# Start of PROVIDED RECORDS

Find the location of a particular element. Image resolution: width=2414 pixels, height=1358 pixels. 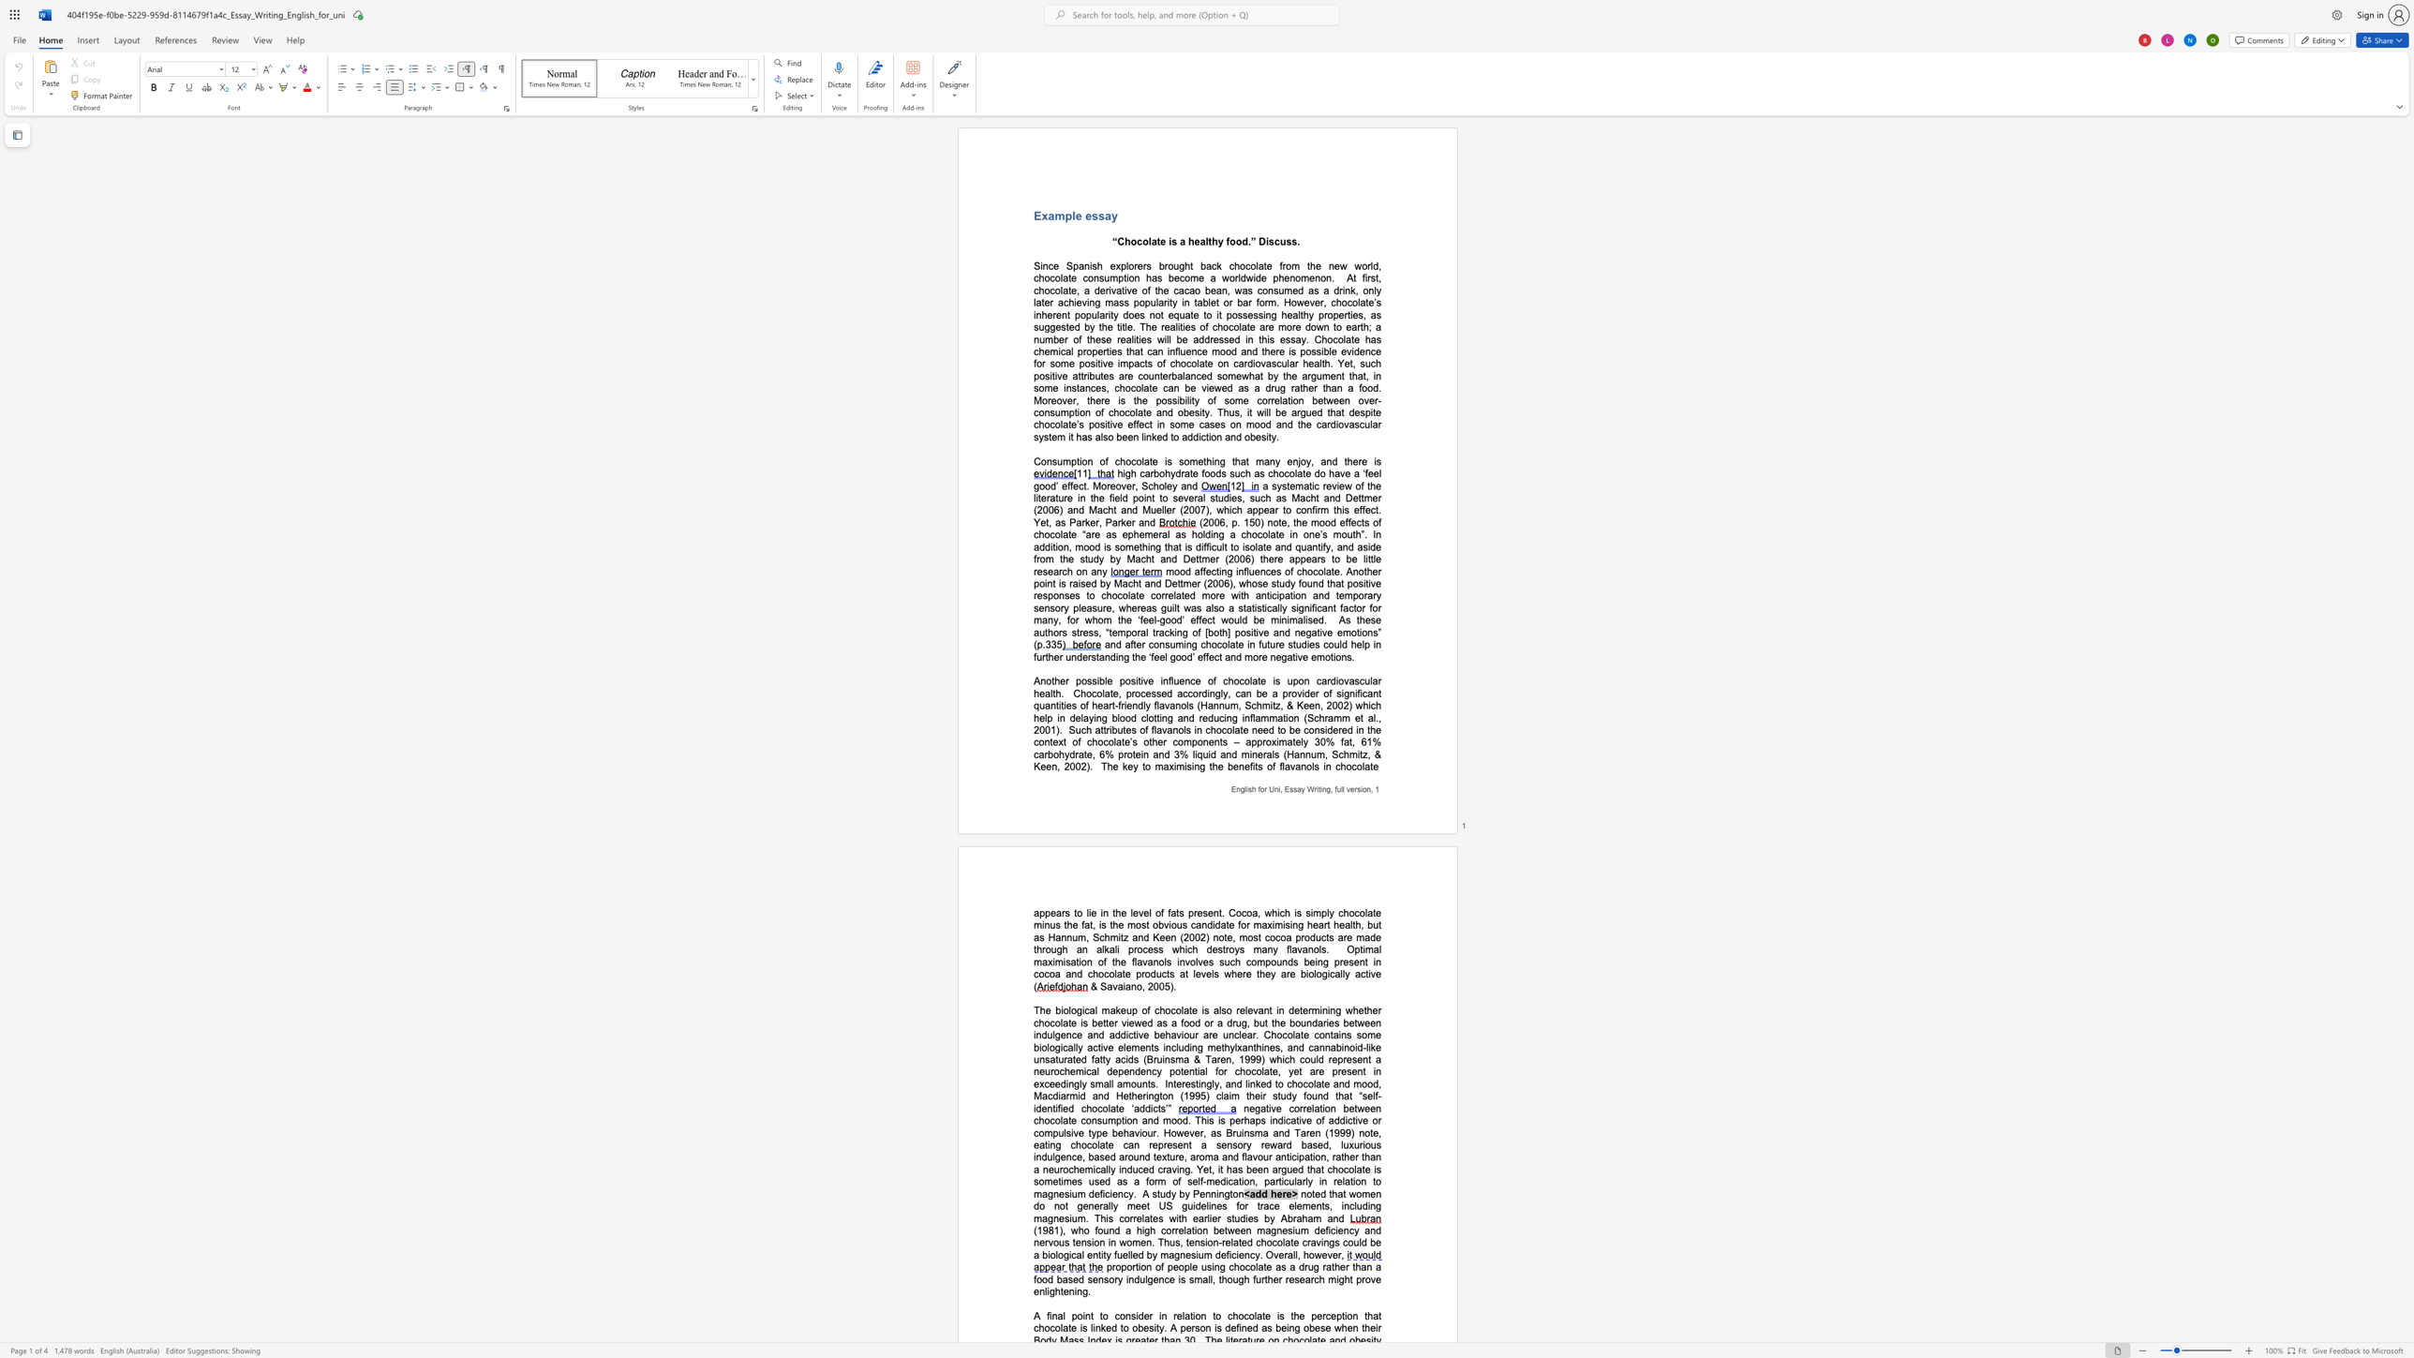

the 8th character "e" in the text is located at coordinates (1129, 375).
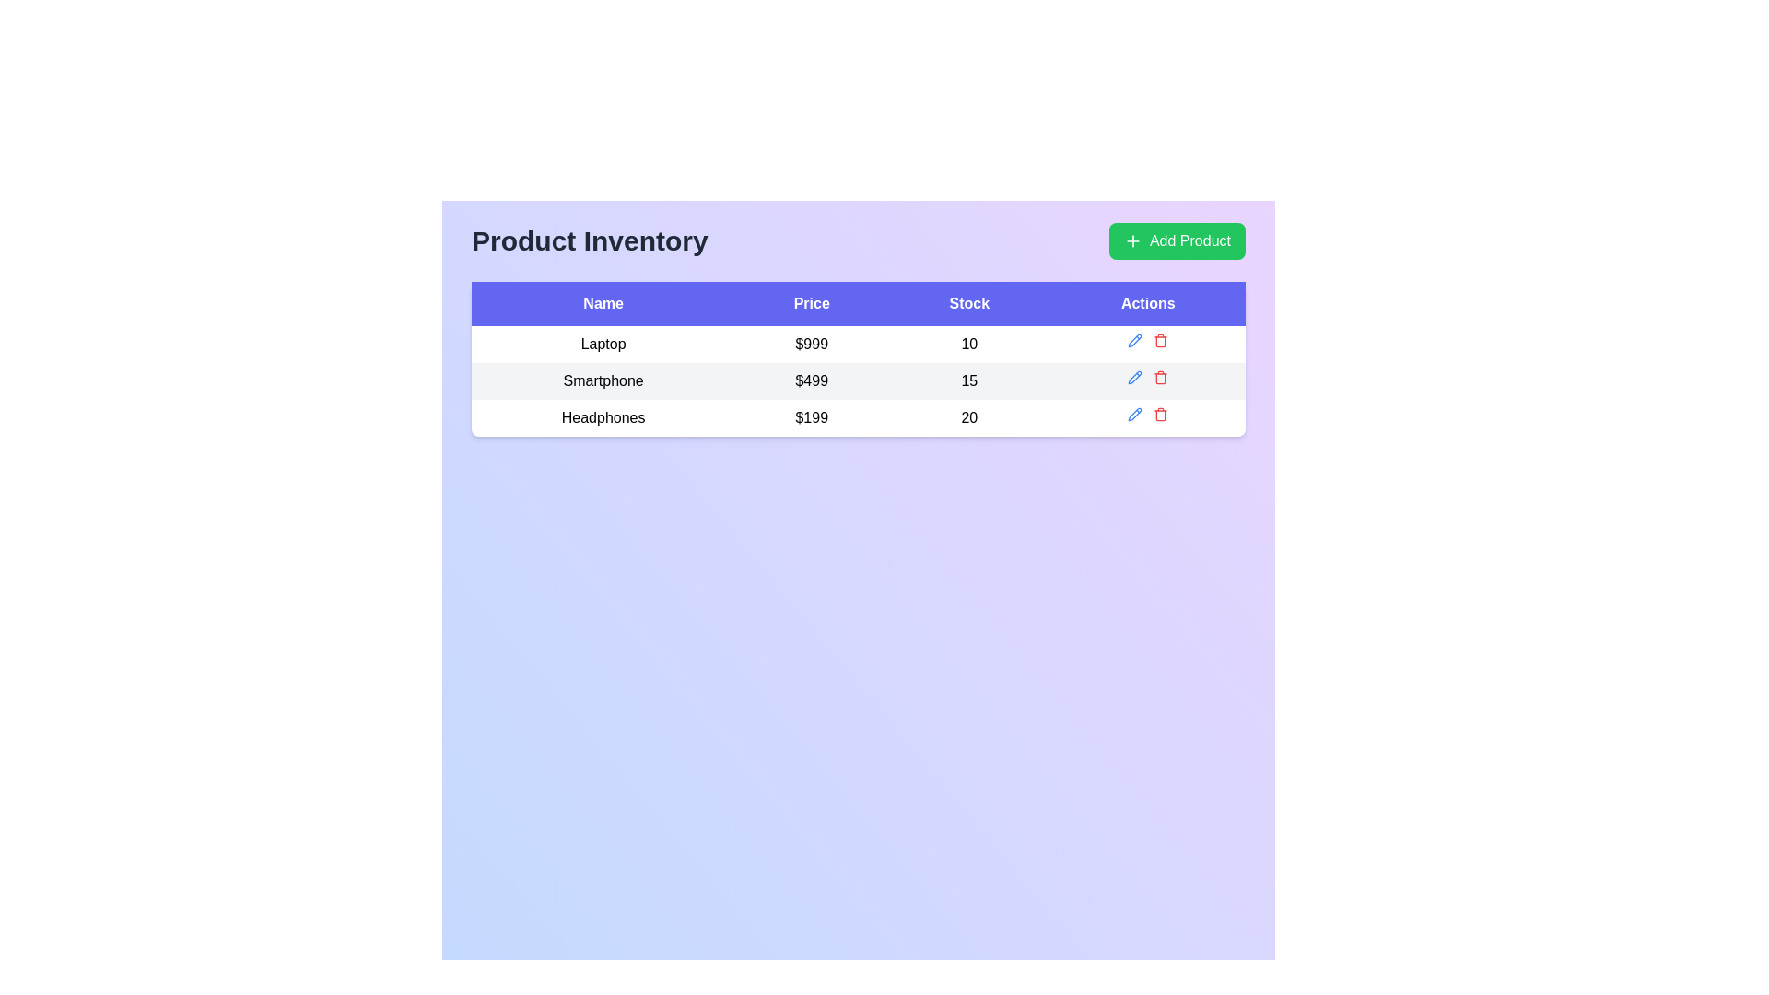 Image resolution: width=1769 pixels, height=995 pixels. I want to click on the icon located inside the 'Add Product' button, which visually reinforces the functionality of adding new items, positioned at the top-right corner of the content section, so click(1132, 240).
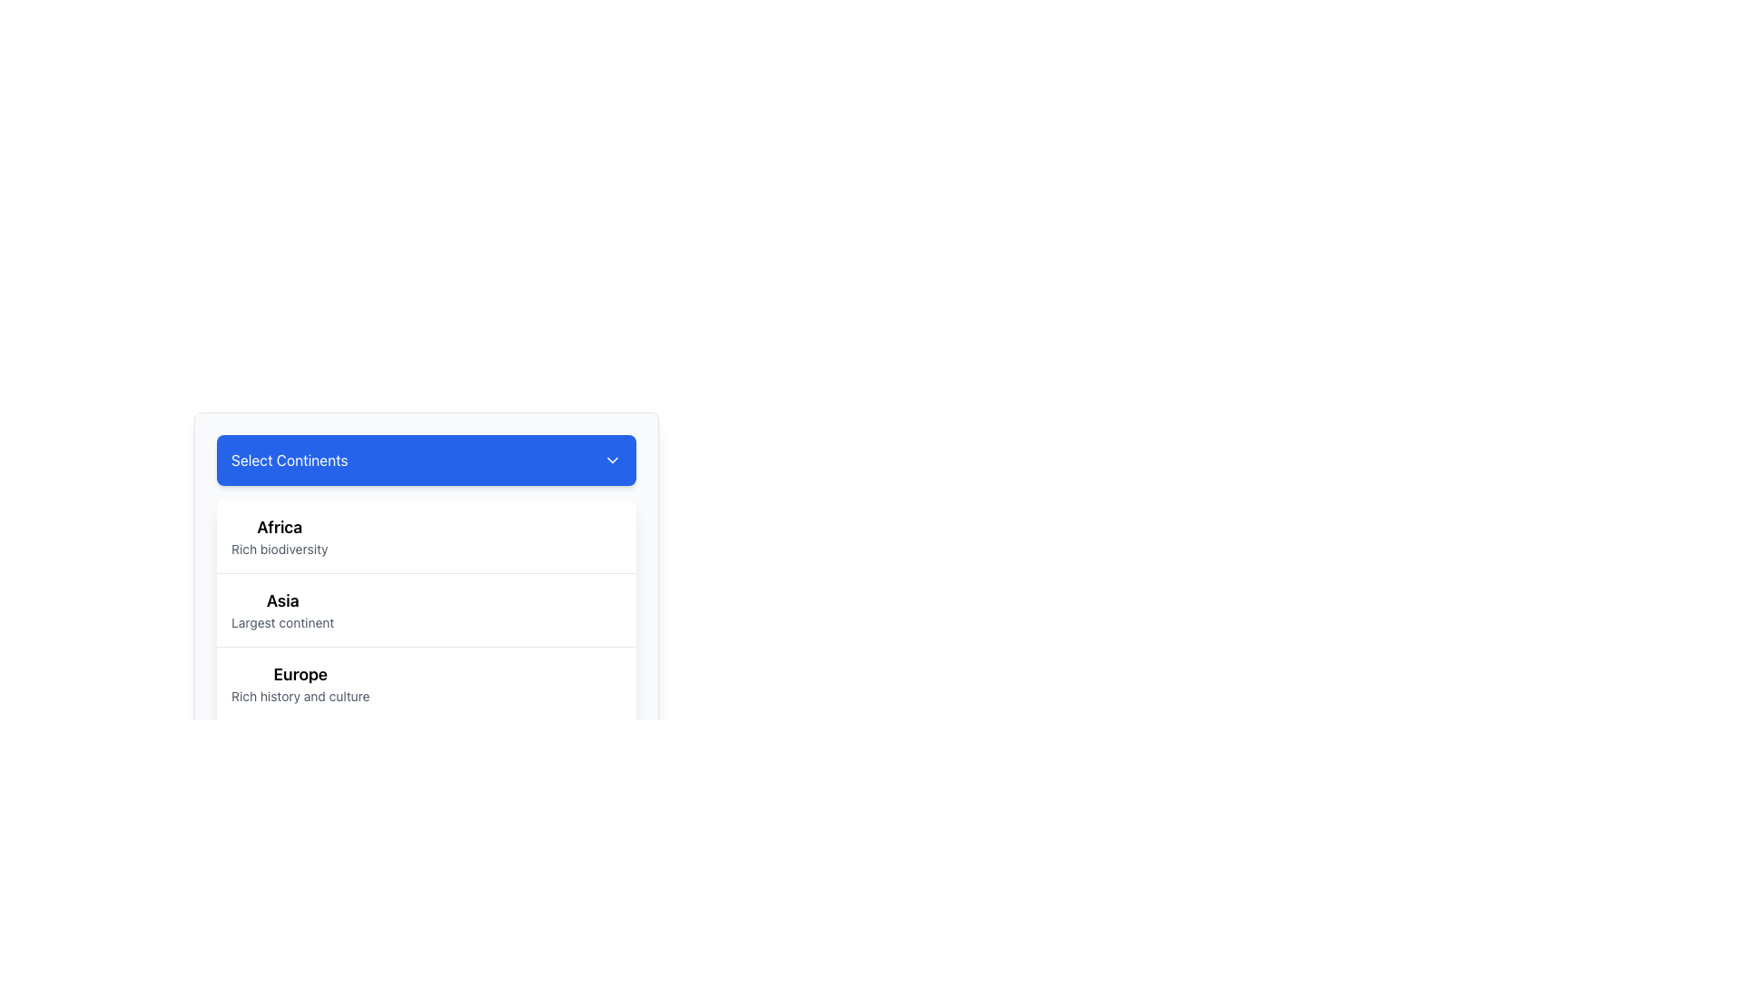 This screenshot has width=1743, height=981. Describe the element at coordinates (301, 695) in the screenshot. I see `the text label reading 'Rich history and culture' located directly underneath the title 'Europe' in the dropdown menu by reading its description` at that location.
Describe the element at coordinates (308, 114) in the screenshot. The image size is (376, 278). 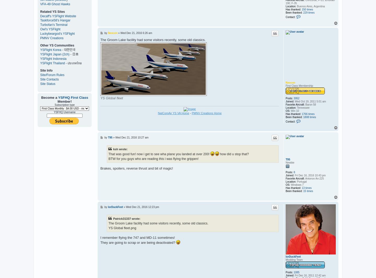
I see `'1766 times'` at that location.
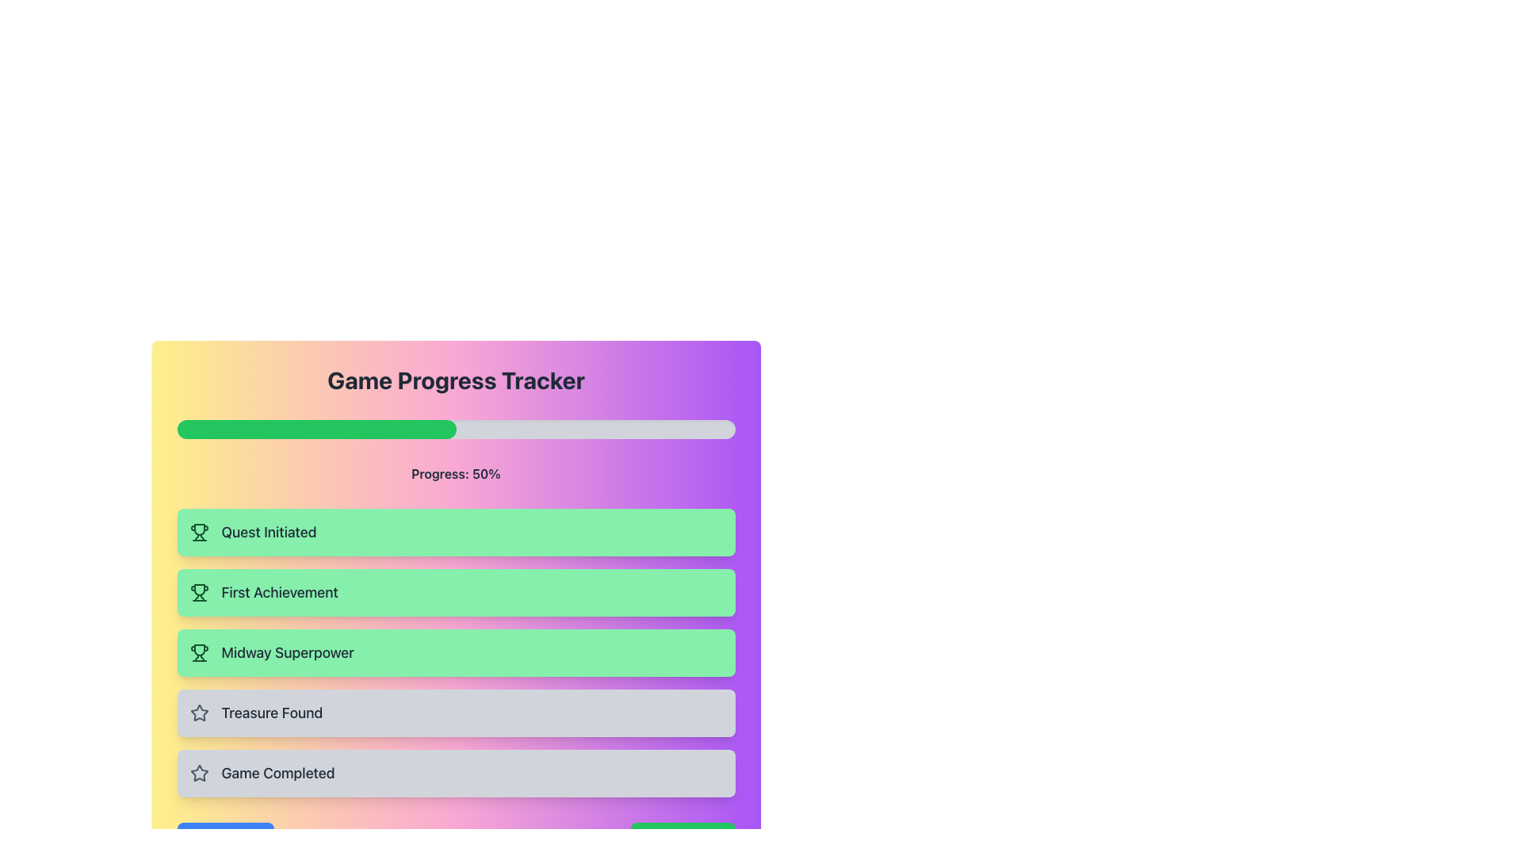  Describe the element at coordinates (316, 430) in the screenshot. I see `the green progress indicator which is a rectangular bar with rounded edges, located inside a gray progress bar, indicating 50% progress` at that location.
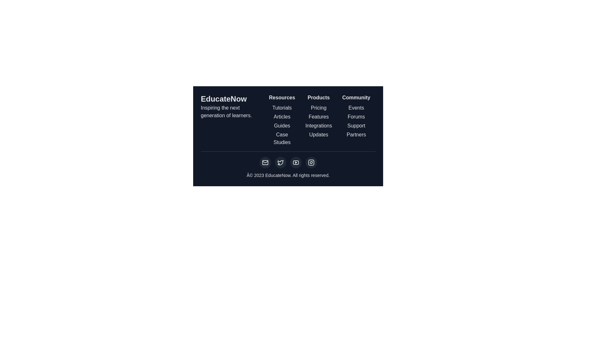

# End of PROVIDED RECORDS

• **REQUIRED WORK**:
Copy out every line of the material above word for word, leaving out the pictures.

• **ANSWER TO THE EXERCISE**:
Find the location of a particular element. Image resolution: width=2414 pixels, height=1358 pixels. 

the 8th character "e" in the text is located at coordinates (1129, 375).
 Image resolution: width=1769 pixels, height=995 pixels. I want to click on the icon located inside the 'Add Product' button, which visually reinforces the functionality of adding new items, positioned at the top-right corner of the content section, so click(1132, 240).
 This screenshot has width=1743, height=981. Describe the element at coordinates (301, 695) in the screenshot. I see `the text label reading 'Rich history and culture' located directly underneath the title 'Europe' in the dropdown menu by reading its description` at that location.
Describe the element at coordinates (308, 114) in the screenshot. The image size is (376, 278). 
I see `'1766 times'` at that location.
  Describe the element at coordinates (316, 430) in the screenshot. I see `the green progress indicator which is a rectangular bar with rounded edges, located inside a gray progress bar, indicating 50% progress` at that location.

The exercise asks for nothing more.